GSB president and chief executive Vitai Ratanakorn said the bank has extended loans to people with no credit history who have never borrowed from commercial banks or non-bank institutions.

He said the bank had already provided 1.5 million loans to members of this group of people.

The bank has also provided loans to 200,000 people with bad credit records.
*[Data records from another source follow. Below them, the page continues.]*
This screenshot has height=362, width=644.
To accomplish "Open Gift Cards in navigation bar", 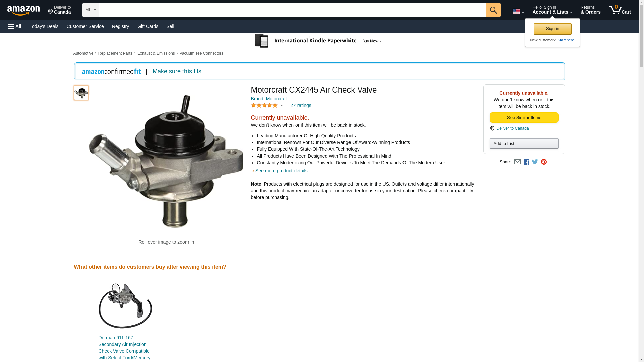I will [148, 26].
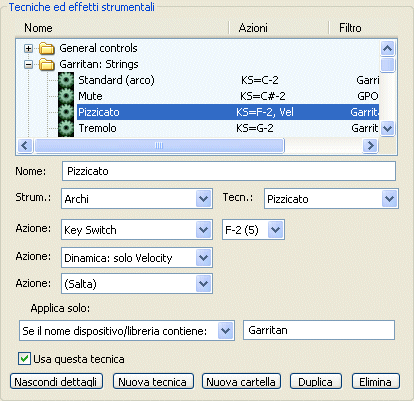Screen dimensions: 414x401
Task: Collapse the Garritan: Strings folder
Action: 29,65
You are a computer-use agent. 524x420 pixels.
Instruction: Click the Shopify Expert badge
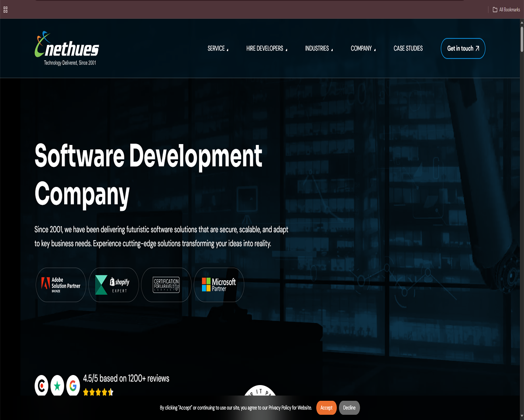pyautogui.click(x=114, y=285)
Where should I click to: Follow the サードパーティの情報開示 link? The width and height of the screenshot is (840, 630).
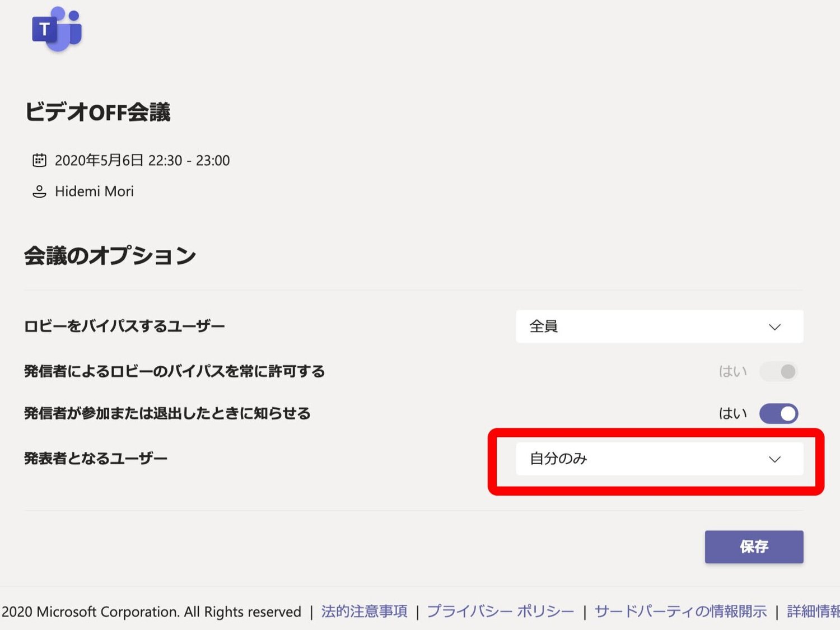click(x=680, y=612)
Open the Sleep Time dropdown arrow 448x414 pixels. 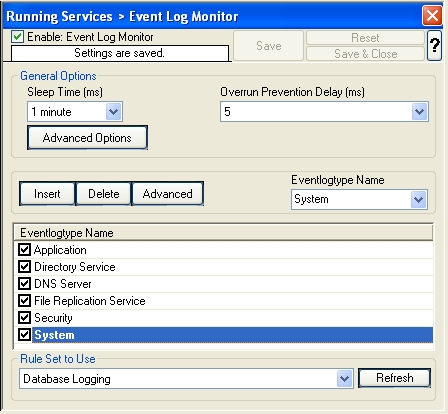(x=114, y=112)
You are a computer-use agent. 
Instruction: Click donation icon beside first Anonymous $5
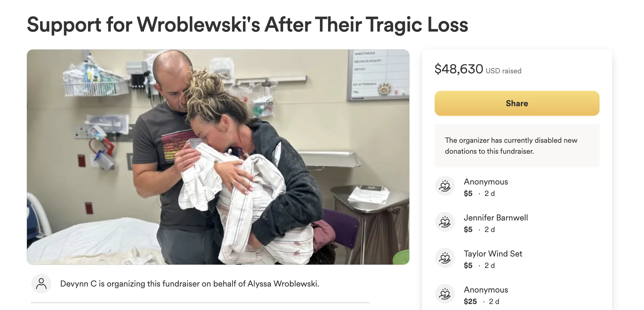pyautogui.click(x=445, y=186)
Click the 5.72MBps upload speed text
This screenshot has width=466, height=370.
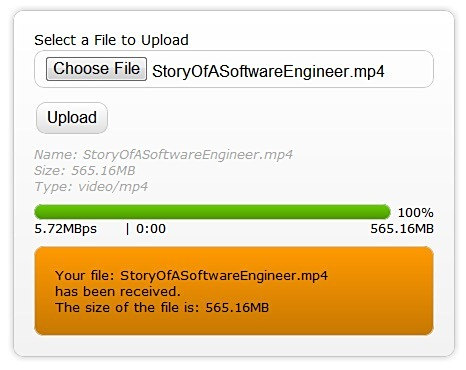[x=66, y=229]
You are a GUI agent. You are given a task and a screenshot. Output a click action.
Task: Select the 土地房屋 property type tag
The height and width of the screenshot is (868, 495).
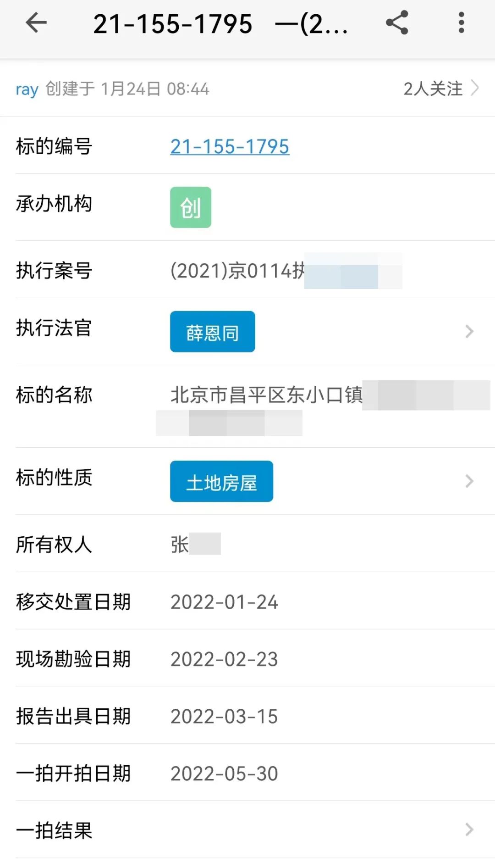click(x=221, y=481)
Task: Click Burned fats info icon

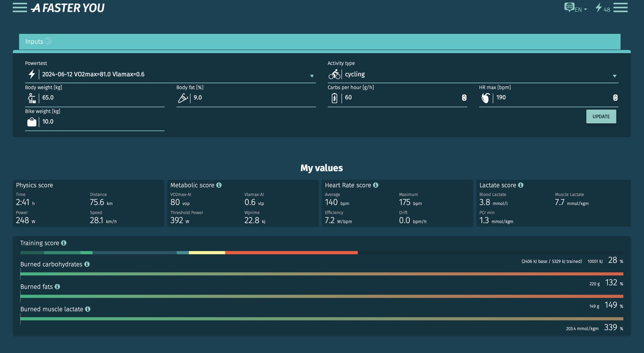Action: (x=57, y=287)
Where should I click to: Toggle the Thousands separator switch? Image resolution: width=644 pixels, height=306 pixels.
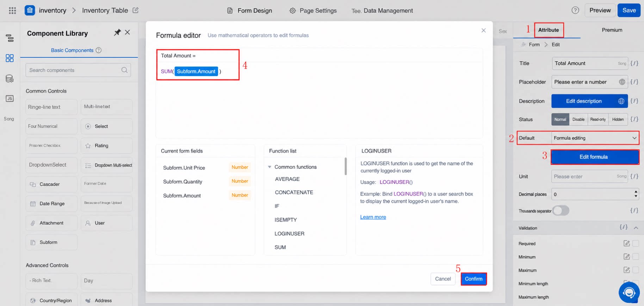click(x=561, y=211)
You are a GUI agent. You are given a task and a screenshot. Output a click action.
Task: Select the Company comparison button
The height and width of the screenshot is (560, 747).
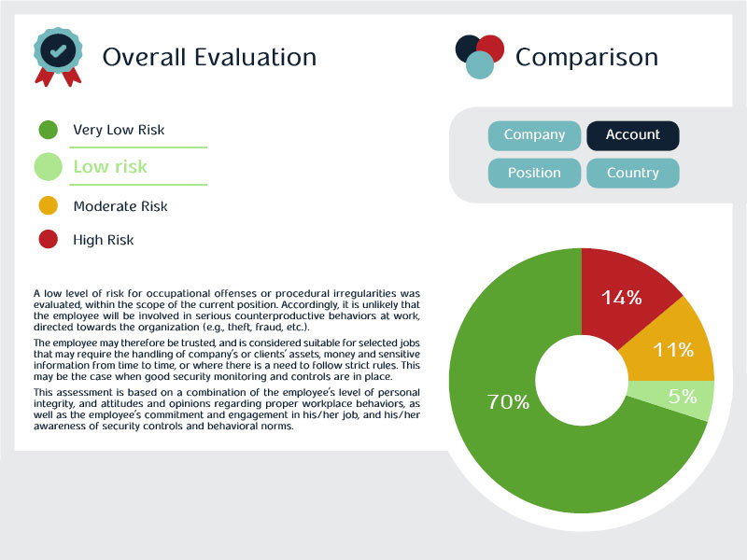coord(534,135)
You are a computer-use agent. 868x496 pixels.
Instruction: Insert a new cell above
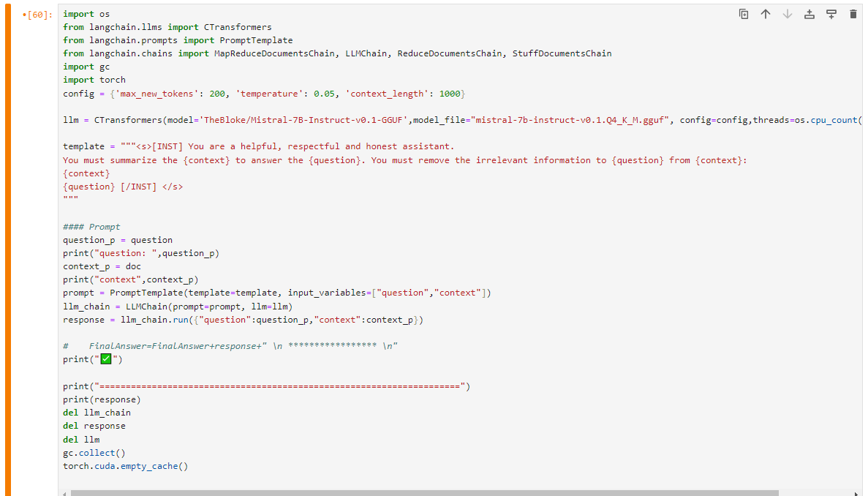[x=809, y=13]
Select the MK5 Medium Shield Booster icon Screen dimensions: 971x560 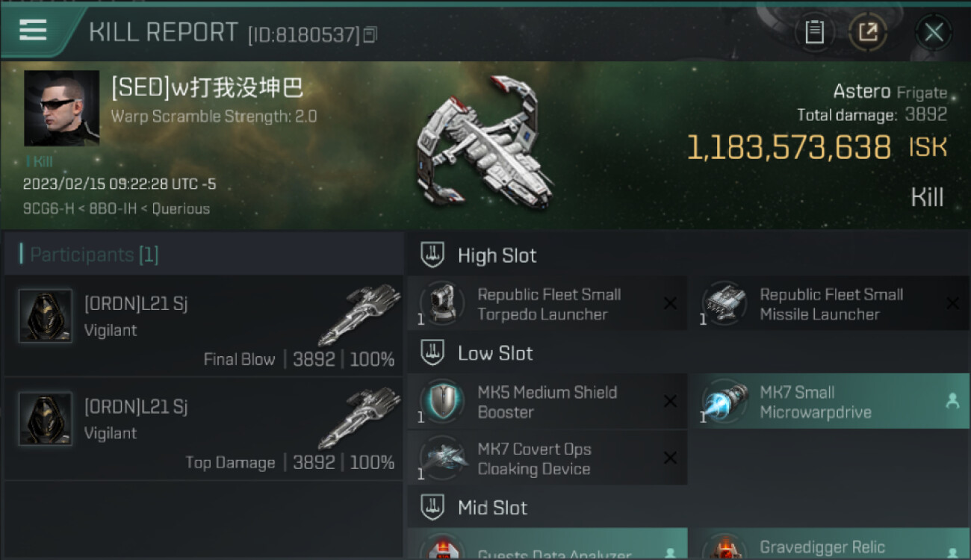pos(442,402)
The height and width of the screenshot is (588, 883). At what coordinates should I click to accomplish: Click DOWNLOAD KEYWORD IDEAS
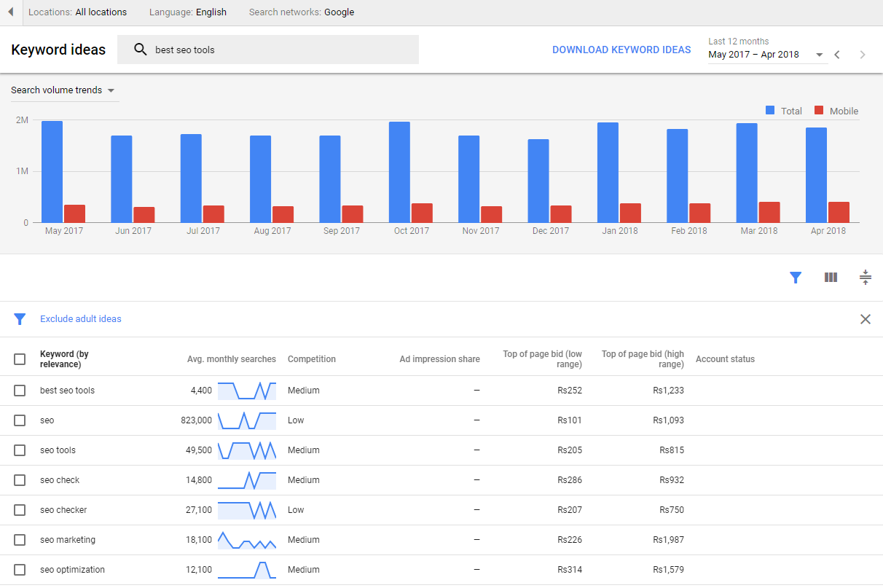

Mr Vitai said the lending was aimed at drawing those outside the credit bureau system into the system and enabled them to get access to the loans, which was one of the main roles of state-run banks. This lending has been supported by the government.

He said this lending was not aimed at seeking profit as GSB charged a low monthly interest rate of 0.1-0.3%. For example, if the bank provided a 10,000 baht loan to a person under this scheme, it would only gain interest income of around 120 baht per year.

In addition to its objective of becoming the country’s genuine social bank, GSB’s other goal this year is to prevent loans from becoming bad debts, he said. The bank will rush to help customers in danger of accumulating bad debt to restructure before it reaches that stage.

Mr Vitai said GSB will not focus on growing its loan portfolio during the first six months of the year, but on serving the state’s policy of helping people and business operators cope with the impacts from Covid-19. Grassroots people and small and medium-sized enterprises are suffering the most from the pandemic, he said.